Insurance Council chief executive Tim Grafton said insurers would comply with whatever the bank required.

But he questioned the focus on independence and said the quality and experience of directors should be taken into account.

"Generally, insurers already have good governance structures. I think it's important to stress that independence of directors is one thing, but the quality and experience they bring is another arguably more important set of factors to bear in mind."

Grafton said the council would talk to the regulator about the issue.

Last week Peter Brady, who oversees insurance for the Reserve Bank, told a directors' forum that directors and senior management of insurance firms could expect to be held to account for meeting regulations. "Responsibility and accountability for prudently running an insurance business rests primarily with the insurer's board and senior management."

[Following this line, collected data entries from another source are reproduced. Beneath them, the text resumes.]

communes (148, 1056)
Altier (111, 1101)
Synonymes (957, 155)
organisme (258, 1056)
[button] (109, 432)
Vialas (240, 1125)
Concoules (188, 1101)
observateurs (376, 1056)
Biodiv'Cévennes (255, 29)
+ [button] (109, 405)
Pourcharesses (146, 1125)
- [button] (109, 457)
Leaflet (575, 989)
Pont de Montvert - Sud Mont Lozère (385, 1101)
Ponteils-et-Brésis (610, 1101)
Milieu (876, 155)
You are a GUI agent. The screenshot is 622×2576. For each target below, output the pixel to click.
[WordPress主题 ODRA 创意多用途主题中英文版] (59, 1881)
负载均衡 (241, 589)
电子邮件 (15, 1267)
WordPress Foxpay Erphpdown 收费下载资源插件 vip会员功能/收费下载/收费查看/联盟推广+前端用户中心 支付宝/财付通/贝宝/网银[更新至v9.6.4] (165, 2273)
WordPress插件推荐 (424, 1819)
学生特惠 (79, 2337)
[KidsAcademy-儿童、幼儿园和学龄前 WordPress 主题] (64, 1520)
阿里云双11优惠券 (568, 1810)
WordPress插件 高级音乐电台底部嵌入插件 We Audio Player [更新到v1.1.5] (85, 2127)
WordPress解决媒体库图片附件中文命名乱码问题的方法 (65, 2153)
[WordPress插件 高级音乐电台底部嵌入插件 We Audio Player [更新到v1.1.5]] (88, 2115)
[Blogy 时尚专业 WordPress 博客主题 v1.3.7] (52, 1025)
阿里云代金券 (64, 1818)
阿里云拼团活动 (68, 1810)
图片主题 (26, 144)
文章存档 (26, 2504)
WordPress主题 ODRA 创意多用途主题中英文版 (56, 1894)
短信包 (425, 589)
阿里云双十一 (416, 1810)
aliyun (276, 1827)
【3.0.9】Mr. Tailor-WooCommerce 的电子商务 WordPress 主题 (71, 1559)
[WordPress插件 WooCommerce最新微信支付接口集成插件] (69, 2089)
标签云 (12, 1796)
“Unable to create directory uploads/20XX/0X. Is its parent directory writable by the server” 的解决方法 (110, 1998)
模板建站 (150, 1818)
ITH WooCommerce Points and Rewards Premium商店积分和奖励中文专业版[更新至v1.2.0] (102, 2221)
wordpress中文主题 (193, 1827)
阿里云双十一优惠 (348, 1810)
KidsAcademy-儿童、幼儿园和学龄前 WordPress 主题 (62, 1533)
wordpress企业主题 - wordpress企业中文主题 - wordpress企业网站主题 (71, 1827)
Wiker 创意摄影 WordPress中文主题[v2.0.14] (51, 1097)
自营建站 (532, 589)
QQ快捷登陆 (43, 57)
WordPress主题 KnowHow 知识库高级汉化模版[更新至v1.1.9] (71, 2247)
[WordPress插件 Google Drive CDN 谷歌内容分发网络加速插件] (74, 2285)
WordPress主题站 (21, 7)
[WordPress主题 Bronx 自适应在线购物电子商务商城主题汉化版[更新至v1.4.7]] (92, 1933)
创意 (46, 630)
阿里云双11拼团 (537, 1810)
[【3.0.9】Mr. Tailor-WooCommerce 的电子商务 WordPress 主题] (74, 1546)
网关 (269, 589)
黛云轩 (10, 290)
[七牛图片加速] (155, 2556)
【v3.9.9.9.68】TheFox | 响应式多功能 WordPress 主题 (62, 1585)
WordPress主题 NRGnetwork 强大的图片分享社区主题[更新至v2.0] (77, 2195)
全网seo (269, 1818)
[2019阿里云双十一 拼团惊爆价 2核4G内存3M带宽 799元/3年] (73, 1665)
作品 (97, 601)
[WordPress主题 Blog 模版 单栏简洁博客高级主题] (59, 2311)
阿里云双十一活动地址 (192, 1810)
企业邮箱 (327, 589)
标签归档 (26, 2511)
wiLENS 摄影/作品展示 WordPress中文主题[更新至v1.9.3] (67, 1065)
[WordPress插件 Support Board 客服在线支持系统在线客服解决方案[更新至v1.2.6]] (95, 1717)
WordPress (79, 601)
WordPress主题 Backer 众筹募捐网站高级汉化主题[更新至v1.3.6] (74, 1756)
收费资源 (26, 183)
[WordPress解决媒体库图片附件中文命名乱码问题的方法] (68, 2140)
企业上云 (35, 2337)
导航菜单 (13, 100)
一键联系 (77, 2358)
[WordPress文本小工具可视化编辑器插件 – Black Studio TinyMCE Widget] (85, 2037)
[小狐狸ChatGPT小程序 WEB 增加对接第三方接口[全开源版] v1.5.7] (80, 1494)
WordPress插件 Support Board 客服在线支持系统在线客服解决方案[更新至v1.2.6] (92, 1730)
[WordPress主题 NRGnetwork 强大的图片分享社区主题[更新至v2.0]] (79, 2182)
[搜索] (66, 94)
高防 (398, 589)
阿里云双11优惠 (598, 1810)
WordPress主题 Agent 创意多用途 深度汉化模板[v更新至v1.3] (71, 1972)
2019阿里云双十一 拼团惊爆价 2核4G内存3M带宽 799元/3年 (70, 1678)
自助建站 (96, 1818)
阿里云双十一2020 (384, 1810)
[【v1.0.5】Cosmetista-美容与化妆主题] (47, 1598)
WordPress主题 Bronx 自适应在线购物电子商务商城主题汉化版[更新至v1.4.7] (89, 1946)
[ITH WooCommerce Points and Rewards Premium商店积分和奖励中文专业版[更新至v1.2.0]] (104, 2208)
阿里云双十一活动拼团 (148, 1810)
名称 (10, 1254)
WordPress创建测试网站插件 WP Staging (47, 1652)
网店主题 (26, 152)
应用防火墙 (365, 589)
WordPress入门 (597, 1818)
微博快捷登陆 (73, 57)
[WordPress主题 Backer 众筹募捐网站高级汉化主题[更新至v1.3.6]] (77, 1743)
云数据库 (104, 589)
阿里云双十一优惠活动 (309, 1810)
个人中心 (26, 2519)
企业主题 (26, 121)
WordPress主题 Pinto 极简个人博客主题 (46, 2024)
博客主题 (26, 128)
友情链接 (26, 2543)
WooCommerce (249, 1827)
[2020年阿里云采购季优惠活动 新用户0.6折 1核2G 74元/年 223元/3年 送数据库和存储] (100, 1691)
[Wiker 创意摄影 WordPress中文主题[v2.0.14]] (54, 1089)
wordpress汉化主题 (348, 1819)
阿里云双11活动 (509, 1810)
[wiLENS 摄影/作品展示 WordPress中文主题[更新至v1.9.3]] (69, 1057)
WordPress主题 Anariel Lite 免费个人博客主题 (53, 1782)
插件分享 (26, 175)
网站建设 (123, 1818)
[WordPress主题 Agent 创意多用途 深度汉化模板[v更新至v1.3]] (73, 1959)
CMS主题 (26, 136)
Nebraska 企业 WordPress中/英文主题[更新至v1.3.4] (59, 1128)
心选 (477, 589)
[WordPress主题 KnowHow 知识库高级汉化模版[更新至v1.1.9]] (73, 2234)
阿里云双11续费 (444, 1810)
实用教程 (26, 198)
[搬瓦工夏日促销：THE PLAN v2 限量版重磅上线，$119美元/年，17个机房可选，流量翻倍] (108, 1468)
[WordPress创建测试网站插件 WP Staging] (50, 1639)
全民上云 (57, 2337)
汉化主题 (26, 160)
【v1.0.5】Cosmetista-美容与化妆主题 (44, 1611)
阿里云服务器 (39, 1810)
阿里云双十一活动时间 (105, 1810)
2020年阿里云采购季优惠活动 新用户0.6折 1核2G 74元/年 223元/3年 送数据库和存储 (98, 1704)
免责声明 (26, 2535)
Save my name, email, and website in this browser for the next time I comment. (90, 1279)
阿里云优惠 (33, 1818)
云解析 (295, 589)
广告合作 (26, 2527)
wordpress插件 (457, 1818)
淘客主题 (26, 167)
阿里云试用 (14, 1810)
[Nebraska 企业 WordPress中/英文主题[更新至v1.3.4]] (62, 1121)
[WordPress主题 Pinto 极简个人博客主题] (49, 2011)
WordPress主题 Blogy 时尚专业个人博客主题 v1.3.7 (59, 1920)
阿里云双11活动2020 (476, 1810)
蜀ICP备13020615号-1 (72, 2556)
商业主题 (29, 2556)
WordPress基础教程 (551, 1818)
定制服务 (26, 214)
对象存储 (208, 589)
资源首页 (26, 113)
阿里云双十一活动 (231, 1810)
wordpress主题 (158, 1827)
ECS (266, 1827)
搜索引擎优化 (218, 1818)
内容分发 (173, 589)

Brady told the forum that if companies breached the Insurance Prudential Supervision Act (IPSA) he expected to hear from them first.

"We expect insurers to inform us immediately when a compliance issue is identified.

"We will want sufficient information to be able to quickly establish whether the issue represents a serious prudential matter, an isolated incident, or is a symptom of a more fundamental weakness. We will also want to know what the insurer's plan is to rectify the breach."

Brady said its requests for information should be dealt with promptly and said the time for leniency was over. "In situations where the information we require is not forthcoming or we need independent input, we would use the powers in IPSA to obtain information or conduct investigations.

"With the three-year transition period to full licences now over, compliance breaches are being dealt with more stringently."

He also told the directors to expect to provide more financial reports in the future. "This is currently being scoped and we anticipate sharing our proposals with the industry sometime around the middle of 2014."

Brady said high-risk insurers and those with the most potential to affect the financial system would receive the greatest attention.